### SELECTED PASSAGE:
Open KeithMyers opened 3 years ago
Thanks for the info. Apparently ryzen_smu got updated 5 days ago to a new version. I'll have to look into that later. We expect to see v.0.1.0.
Regarding your CPUs: The 3950X will not work out of the box right now. You'd have to create a pm_table mapping first. The 5950X on the other hand should just work fine (given the SMU driver version matches). I tested with the 5900X which is essentially the same chip, but with 4 cores permanentely disabled.
Will continue to watch this repo for updates. Thanks for the quick reply.
I just checked in an update which now works for ryzen_smu v0.1.1 as well. You should now probably get a message about table version not supported.
If you are willing to provide pm_table dumps I can take a look and see how easy it is to guess the changes compared to the existing 3700X table.

### SUPPLIED MATERIAL:

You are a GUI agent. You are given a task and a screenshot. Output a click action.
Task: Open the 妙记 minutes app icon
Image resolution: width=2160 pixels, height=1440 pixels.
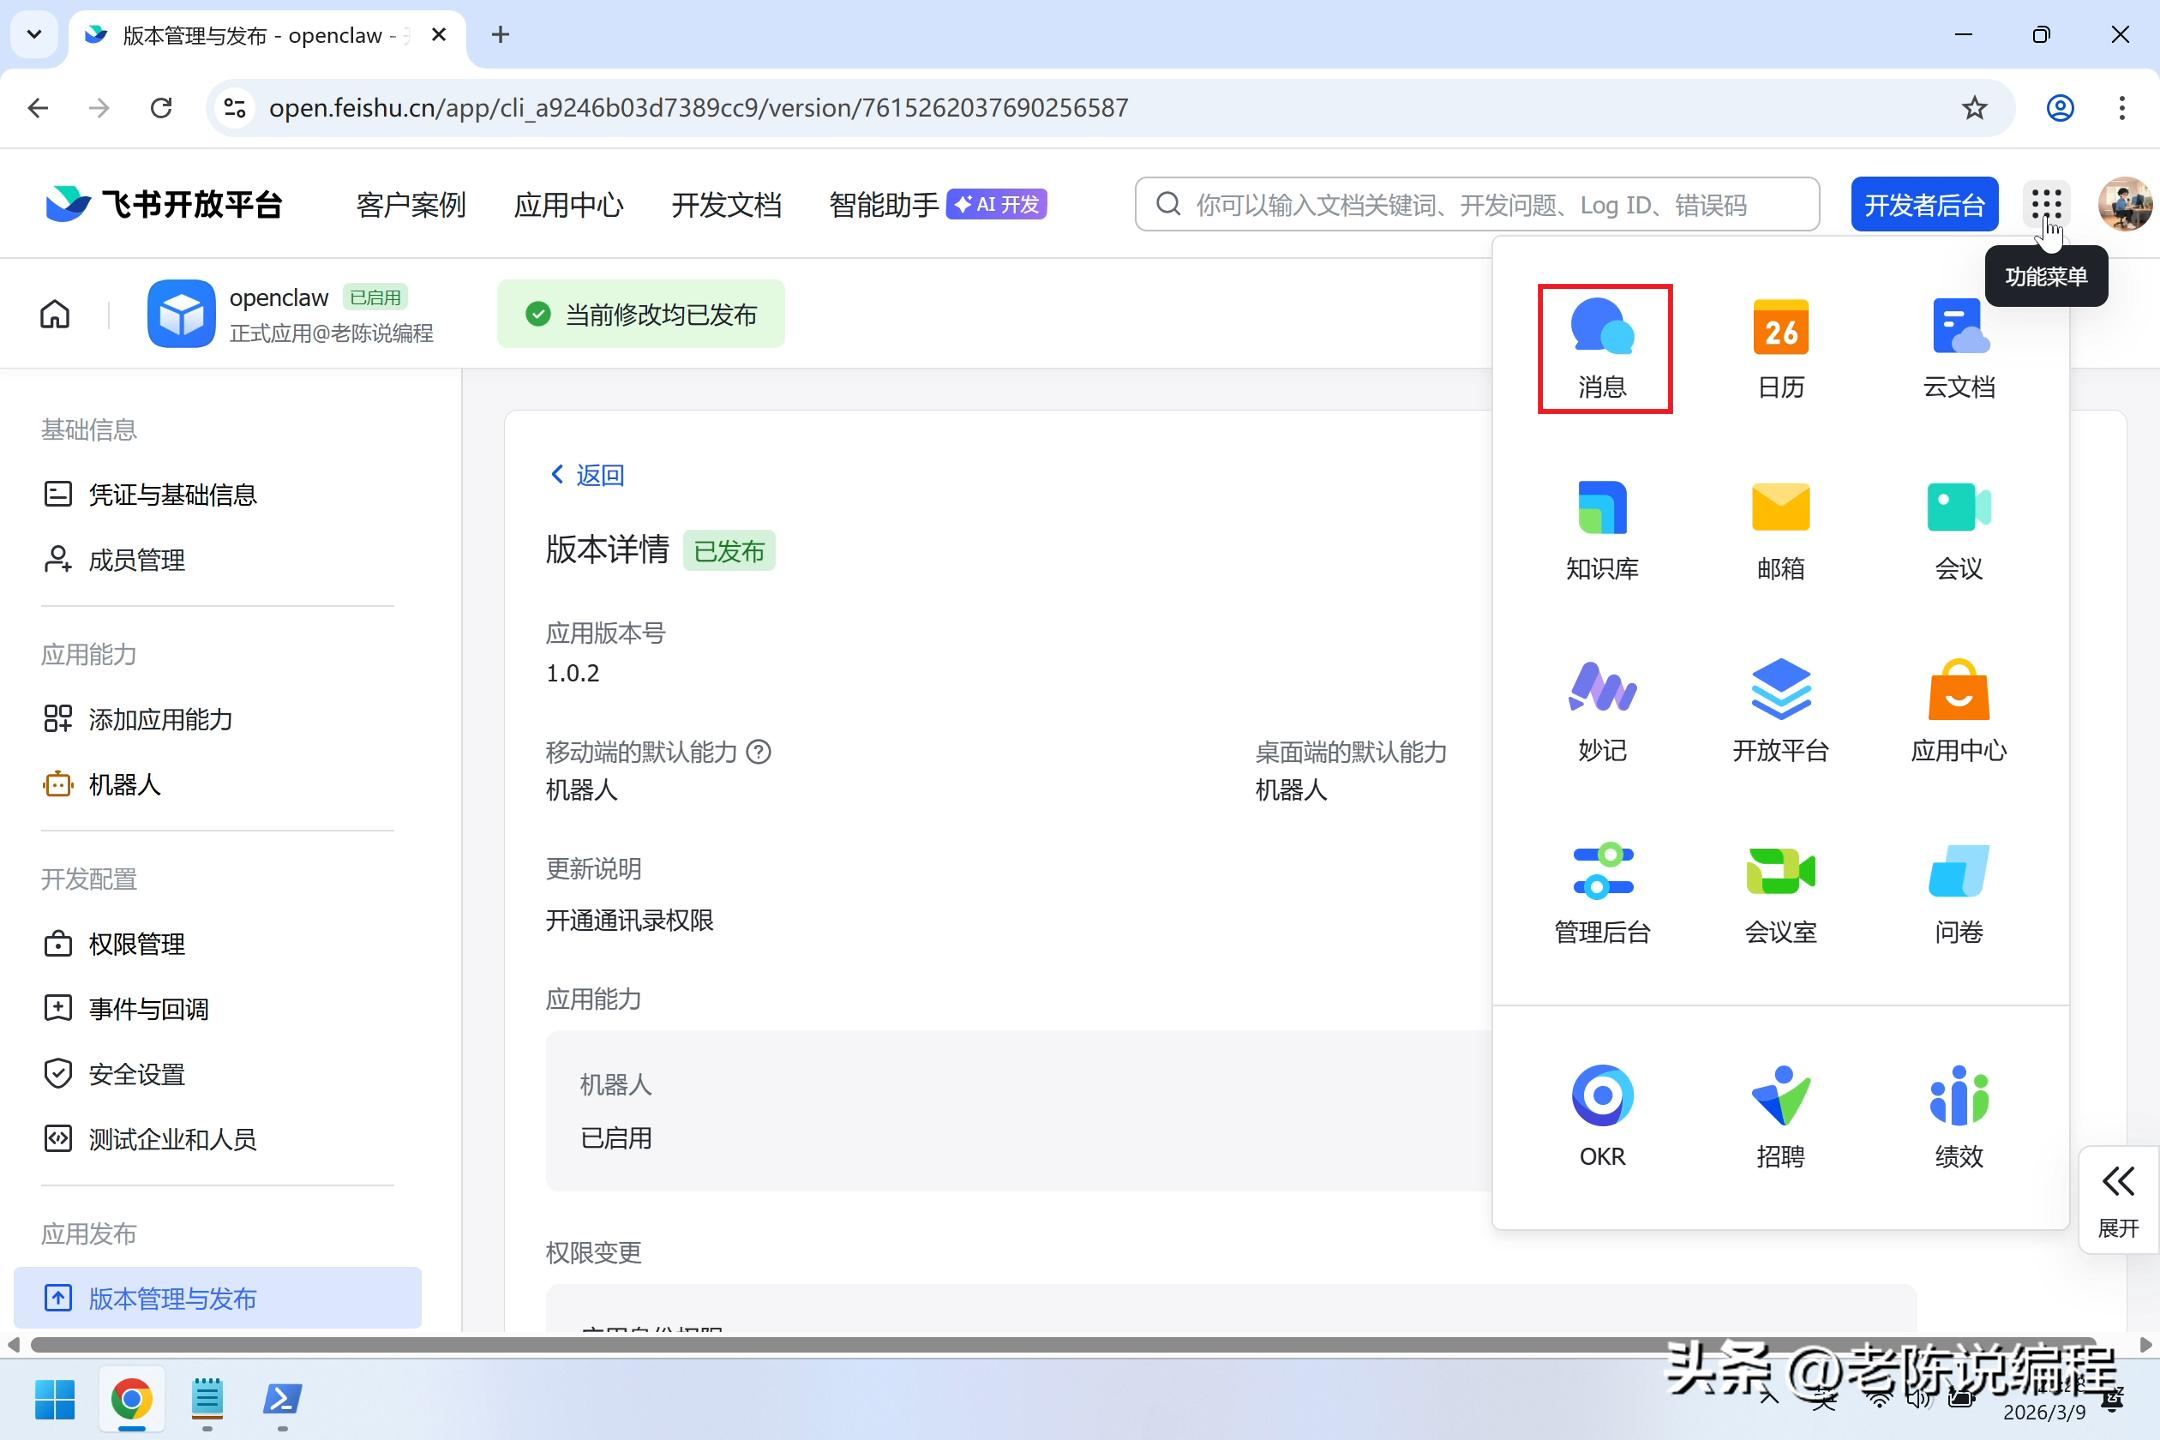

### PROMPT:
Write out everything in the ryzen_smu thread above from "Regarding your CPUs: The" down to "the quick reply.", word for word.

### SOLUTION FOR THIS TASK:
Regarding your CPUs: The 3950X will not work out of the box right now. You'd have to create a pm_table mapping first. The 5950X on the other hand should just work fine (given the SMU driver version matches). I tested with the 5900X which is essentially the same chip, but with 4 cores permanentely disabled.
Will continue to watch this repo for updates. Thanks for the quick reply.